Something about the future I'd planned for myself didn't feel quite right. I loved my research, but I didn’t see myself on departmental committees. I loved working with bright students, but I didn’t love teaching massive undergraduate seminars. I loved thinking and writing, and exploring ideas, but I didn’t see myself secluded in the ivory tower. I didn’t mind the road I was on, but it wasn’t one that I was leaning into.

But it was the only road that I knew, and I was wary of the other roads that intersected with it. After Emilia was born, the road of motherhood opened up and I struggled with my desire to lean into that new journey.

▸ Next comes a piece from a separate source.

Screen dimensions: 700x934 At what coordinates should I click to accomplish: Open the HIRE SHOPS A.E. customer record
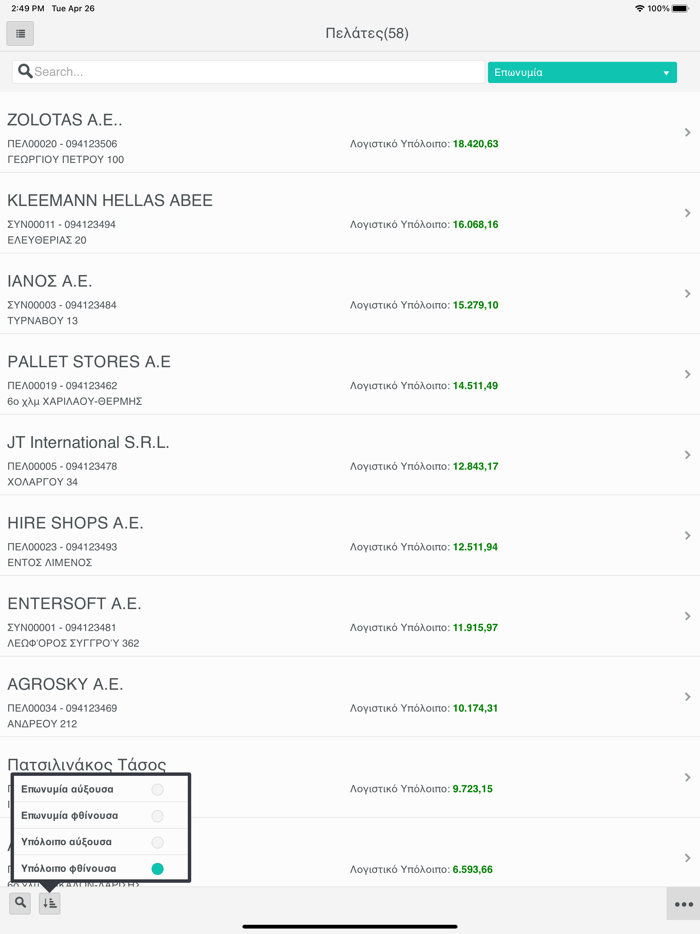(687, 535)
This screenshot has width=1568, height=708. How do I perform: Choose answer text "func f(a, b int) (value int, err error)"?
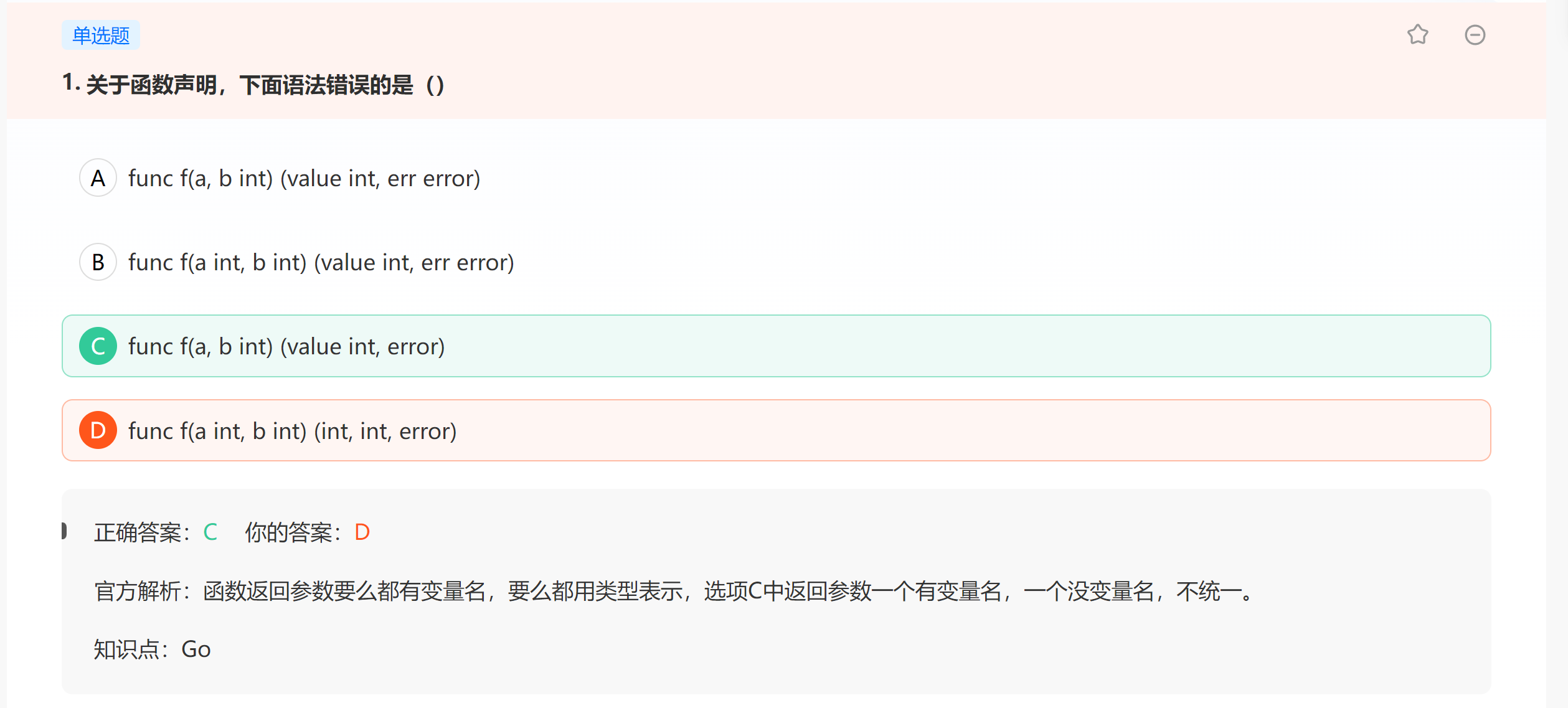pos(304,179)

I continued to teach – in spit-up stained tweeds – missing my daughter to the point of distraction (contrary to the opinion of certain crusty old philosophers that mothers’ attachment to their children needn’t compromise their pursuit of intellectual or political goods). I continued with my academic research, writing papers and doing lectures on motherhood in the history of political thought, even as I grappled with my insecurities around my lived experience of motherhood. I dug into the question of what it meant for stories about motherhood to be relegated to the private sphere, and how that shaped our understanding of the place of women and the family in politics, even as I wrestled to make sense of my own stories. And in the midst of all this, I blogged.

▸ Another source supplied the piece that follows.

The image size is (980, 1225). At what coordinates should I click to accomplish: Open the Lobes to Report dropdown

I blogged through my ambivalence about my academic career. I blogged through my struggle to reconcile my maternal desires with my feminist self-identity. I blogged about grappling with the archetype of the ‘good mother’ – something that I had explored academically – and about my conviction that there was something powerful about claiming the identity of the ‘bad mother.’ I blogged about how the distinctions between the private lives of mothers and the public lives of mothers – between the very idea of public and private – were collapsing in the age of the Internet. I dug into conversations with other ‘mommybloggers’ about the intersections of our public and private motherhoods, and about the ways and means by which we were changing the public discourse about motherhood. I leaned into interrogating my own motherhood, and motherhood in general, on the Internet. And I kept on leaning in, and then one day I realized what I was leaning into was the road that I had been trying so hard to find. I was already on that road. I had been on that road the whole time.

Marx wrote in his Theses on Feuerbach that philosophers have only ever interpreted the world – and that the point is to change it. As an academic, I had been interpreting the cultural discourse of motherhood; as a mommyblogger, I was changing it. What I wanted to do, I was already doing. So in May of 2007, when my teaching contract came to end and the university asked if I would be interested in renewing it for another course in September. I thought about it for about 15 seconds, and then I said no. By that end of that same day I had incorporated as a business (Bad Mother Media, I called it, with my tongue only gently in cheek) and hung out my figurative shingle: I would, from that day forward, be a full-time, professional teller of stories of motherhood, an advocate for public storytelling about parenthood, and a promoter of public conversations about motherhood and the family and the place of these in our culture and in our communities. I leaned in to a future in which telling stories about motherhood would change the way that we think about motherhood – and fatherhood, and family, and community, and the collaborative work of men and women in making the most and best of these, for the better of all of us.

I leaned in to mommyblogging. And that has made all the difference.